With regard to oral medications targeting glycemic control, effects upon the long-term risk of fatal and nonfatal CV disease and all-cause mortality are not yet well understood. In the absence of large, tightly controlled studies focused specifically on CV end points, authors of this meta-analysis sought to systematically review data from published, peer-reviewed, randomized, controlled clinical trials drawn from Medline, EMBASE, and the Cochrane Central Register of Controlled Trials through January 19, 2006. Inclusion criteria called for studies of commonly used single or combination therapies that had collected data on CV events and mortality.

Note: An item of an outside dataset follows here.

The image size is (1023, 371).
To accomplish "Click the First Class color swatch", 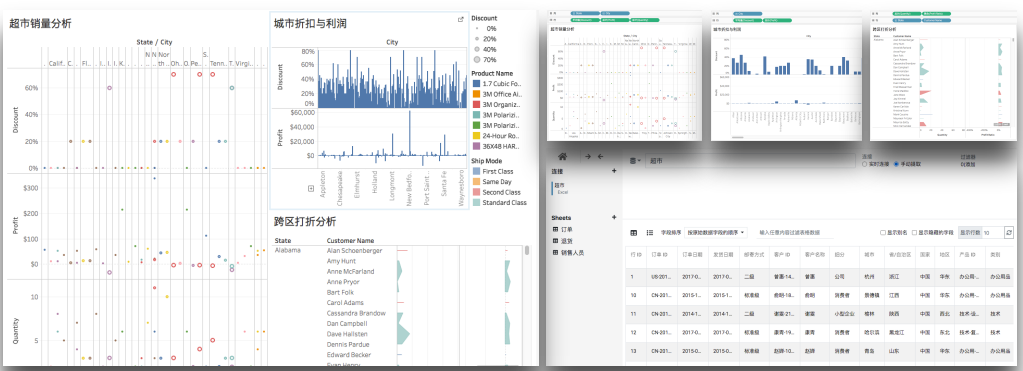I will [x=476, y=171].
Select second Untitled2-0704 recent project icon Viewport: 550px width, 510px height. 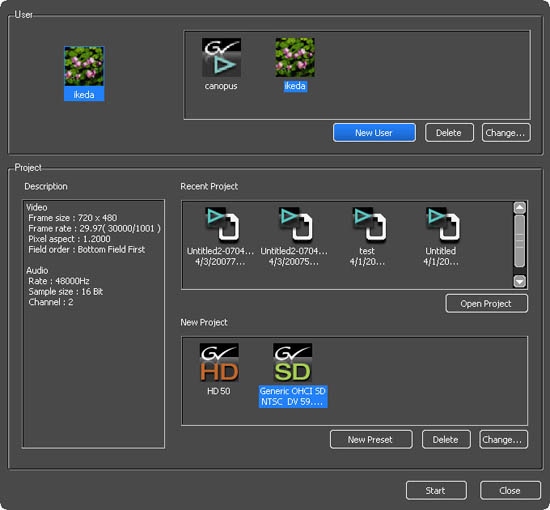pyautogui.click(x=295, y=225)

Studies of treatments rarely prescribed in the United States (eg, combinations of 3 agents, first-generation sulfonylureas, and alpha-glucosidase inhibitors) were excluded. The investigators also sought to exclude, to the extent possible, congestive heart failure events from CV outcomes. Minimum sample size was set at 40 patients, and the minimum trial duration was set at 3 months.

The 40 trials that met study criteria included both large undertakings, such as the United Kingdom Prospective Diabetes Study (UKPDS) and the Prospective Pioglitazone Clinical Trial in Macrovascular Events (PROactive), and other trials that were smaller and more limited. Patients had a mean age of 52 to 69 years, with a mean baseline hemoglobin (Hb) A1c ranging from 6.2% to 10.2%. Data were abstracted and analyzed by 2 independent reviewers according to standardized protocols for qualitative summary and quantitative synthesis. Consensus was used to reach agreement when necessary. Oral agents under examination were metformin, second-generation sulfonylureas, rosiglitazone, pioglitazone, and the meglitinides, taken alone or in combination and compared with other agents or with placebo and diet.

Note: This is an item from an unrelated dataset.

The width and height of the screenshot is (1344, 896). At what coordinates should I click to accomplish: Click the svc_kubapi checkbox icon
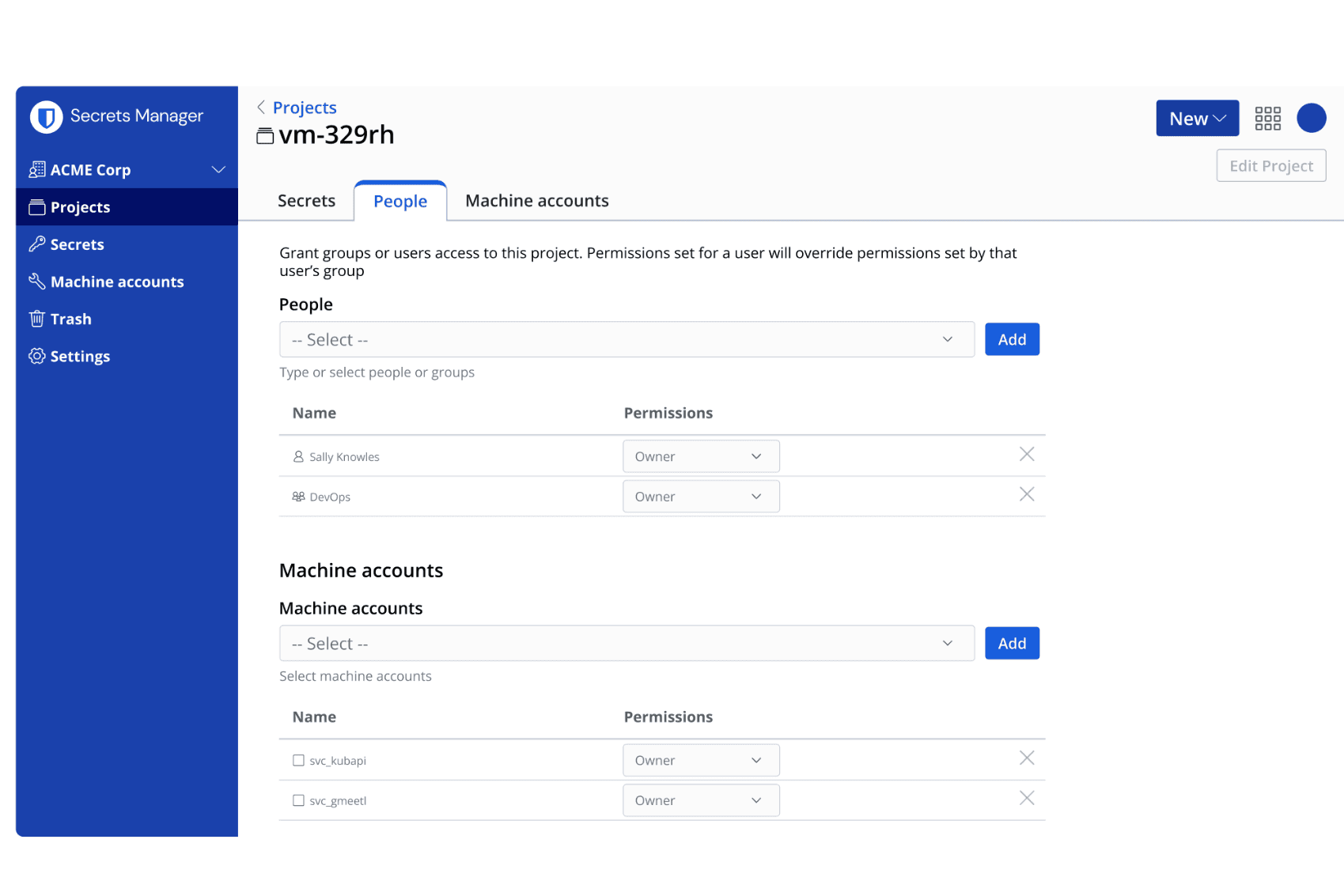point(298,761)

By any comparison, only metformin use demonstrated a statistically significant decrease in CV mortality (OR=0.74; 95% CI, 0.62–0.89). Metformin also appeared be the sole treatment to affect CV morbidity (OR=0.85; 95% CI, 0.69–1.05) and all-cause mortality (OR=0.81; 95% CI, 0.60–1.08), albeit slightly. Rosiglitazone was the only oral agent associated with an increased risk of CV mortality and morbidity and all-cause mortality (OR>1.0 for each outcome), although these increased risks were not statistically significant; the authors suggested that the statistical insignificance was likely because of small sample sizes and the scant number of studies considered.

In an accompanying editorial, David M. Nathan, MD, stated that “although carefully constructed,” this meta-analysis “cannot be better than the quality of the studies that it includes,” adding that “it is not clear whether we come closer to the truth by bundling together the results of large, well-constructed clinical trials, which specifically measure the outcomes of interest, with those of smaller studies, in which outcomes are collected more informally.” The authors of the meta-analysis appeared to agree, stating that “larger, long-term studies taken to hard end points and better reporting of cardiovascular events in short-term studies will be required to draw firm conclusions about major clinical benefits and risks related to oral diabetes agents.”

For the time being, said Dr Nathan, “we should continue to emphasize a goal of HbA1c levels of less than 7% for patients likely to benefit and the aggressive application of other interventions that reduce [CV] risk as demonstrated in clinical trials.”

Sources
Selvin E, Bolen S, Yeh H-C, et al. Cardiovascular outcomes in trials of oral diabetes medications. Arch Intern Med. 2008;168;2070–2080.

Nathan D. Glycemic management of type 2 diabetes: How tight is right and how to get there [editorial]. Arch Intern Med. 2008;168;2064–2066.